Task prompt: Reproduce word for word the part of the post on Social Security disability reform starting with "1) ...Under [one]" and going on through "with Republicans.] ...".

Given text:
- Opening Delimiter -
This is what I love about the "experts" who want to "reform" Social Security disability. They keep promoting ideas that are politically hopeless or obviously doomed to failure. From Dylan Matthews writing in the
Wonkblog at the Washington Post, with my comments in brackets:
Chana Jaffe-Walt’s NPR article/segment
on disability insurance has provoked considerable debate as to the
program’s health and how, if at all, it needs to be changed. So what
reform proposals are on the table? ...
1) ...Under [one] plan, employers would be required to pay premiums for
disability insurance for their workers. Up to half the cost of those
premiums could be deducted from earnings. Employees become eligible
after 90 days of employment, and the earliest they can get their first
check is after 180 days of employment. [Increasing taxes on employers in order to provide more disability benefits -- that's certainly going to be a hit with Republicans.] ...
- Closing Delimiter -
Dataset:
- Opening Delimiter -
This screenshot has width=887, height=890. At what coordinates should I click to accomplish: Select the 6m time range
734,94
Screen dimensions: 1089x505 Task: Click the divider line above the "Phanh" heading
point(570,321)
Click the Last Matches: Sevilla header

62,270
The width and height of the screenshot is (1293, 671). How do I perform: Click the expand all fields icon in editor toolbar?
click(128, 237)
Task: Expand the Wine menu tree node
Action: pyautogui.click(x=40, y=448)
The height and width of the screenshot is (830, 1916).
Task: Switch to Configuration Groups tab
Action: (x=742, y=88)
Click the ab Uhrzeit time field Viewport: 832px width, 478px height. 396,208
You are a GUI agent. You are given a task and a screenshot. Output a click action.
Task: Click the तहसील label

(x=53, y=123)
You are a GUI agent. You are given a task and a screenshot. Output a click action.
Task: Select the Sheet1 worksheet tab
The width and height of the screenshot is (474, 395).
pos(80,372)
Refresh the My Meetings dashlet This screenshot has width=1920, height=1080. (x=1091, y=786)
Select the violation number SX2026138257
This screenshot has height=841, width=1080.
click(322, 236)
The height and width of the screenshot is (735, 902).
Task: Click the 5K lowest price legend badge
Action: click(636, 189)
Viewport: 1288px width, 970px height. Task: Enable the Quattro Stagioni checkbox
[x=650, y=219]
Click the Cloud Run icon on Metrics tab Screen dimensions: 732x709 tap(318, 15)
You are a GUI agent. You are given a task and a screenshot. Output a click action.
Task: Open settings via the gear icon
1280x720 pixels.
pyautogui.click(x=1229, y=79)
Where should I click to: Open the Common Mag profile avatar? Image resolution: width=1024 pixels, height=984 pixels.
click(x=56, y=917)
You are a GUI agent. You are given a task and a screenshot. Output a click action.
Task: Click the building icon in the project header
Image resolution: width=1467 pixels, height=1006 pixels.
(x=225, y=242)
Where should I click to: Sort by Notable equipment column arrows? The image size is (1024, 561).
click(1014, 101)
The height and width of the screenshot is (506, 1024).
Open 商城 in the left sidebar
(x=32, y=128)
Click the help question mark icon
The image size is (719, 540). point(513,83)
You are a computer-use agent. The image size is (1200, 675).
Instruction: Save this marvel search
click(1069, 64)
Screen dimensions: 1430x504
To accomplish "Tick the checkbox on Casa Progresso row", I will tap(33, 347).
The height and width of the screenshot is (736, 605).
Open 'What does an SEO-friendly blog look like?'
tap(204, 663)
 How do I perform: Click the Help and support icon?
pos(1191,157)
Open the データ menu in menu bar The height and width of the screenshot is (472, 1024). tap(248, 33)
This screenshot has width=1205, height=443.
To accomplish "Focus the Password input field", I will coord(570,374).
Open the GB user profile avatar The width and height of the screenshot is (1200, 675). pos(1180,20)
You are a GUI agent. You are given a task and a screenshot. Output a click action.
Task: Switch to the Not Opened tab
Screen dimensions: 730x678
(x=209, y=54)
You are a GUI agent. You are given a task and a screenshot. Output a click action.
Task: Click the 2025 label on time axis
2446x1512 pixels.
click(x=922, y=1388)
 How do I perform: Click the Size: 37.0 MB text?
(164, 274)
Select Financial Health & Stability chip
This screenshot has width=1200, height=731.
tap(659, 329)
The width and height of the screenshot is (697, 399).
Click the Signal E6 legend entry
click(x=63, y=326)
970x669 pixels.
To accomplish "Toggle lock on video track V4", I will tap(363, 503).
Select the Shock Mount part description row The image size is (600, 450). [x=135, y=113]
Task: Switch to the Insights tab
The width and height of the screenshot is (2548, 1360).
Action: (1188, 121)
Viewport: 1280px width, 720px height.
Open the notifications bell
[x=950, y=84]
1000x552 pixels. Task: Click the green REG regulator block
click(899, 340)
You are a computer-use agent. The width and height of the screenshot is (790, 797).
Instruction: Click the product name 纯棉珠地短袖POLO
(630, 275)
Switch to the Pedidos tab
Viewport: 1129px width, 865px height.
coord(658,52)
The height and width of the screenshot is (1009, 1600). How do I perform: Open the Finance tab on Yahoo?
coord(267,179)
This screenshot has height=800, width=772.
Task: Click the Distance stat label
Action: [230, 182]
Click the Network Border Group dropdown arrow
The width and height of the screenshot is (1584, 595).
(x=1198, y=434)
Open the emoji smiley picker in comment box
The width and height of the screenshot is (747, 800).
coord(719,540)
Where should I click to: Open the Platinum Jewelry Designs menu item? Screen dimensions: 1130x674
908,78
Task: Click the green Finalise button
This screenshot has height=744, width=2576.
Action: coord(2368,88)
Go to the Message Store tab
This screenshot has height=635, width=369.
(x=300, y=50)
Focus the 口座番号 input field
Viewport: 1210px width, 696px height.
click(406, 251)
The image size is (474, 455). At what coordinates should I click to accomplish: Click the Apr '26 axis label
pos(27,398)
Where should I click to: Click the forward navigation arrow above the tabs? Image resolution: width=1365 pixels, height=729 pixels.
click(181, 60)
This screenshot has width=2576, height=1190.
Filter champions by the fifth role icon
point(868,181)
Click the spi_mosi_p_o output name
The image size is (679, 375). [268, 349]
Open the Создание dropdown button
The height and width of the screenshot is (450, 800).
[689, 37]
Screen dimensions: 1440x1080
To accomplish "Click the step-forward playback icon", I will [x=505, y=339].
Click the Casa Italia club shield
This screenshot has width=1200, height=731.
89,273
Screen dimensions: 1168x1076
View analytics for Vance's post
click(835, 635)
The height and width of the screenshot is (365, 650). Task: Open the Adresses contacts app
- Closing Delimiter -
Solution to the problem:
1) ...Under [one] plan, employers would be required to pay premiums for
disability insurance for their workers. Up to half the cost of those
premiums could be deducted from earnings. Employees become eligible
after 90 days of employment, and the earliest they can get their first
check is after 180 days of employment. [Increasing taxes on employers in order to provide more disability benefits -- that's certainly going to be a hit with Republicans.] ...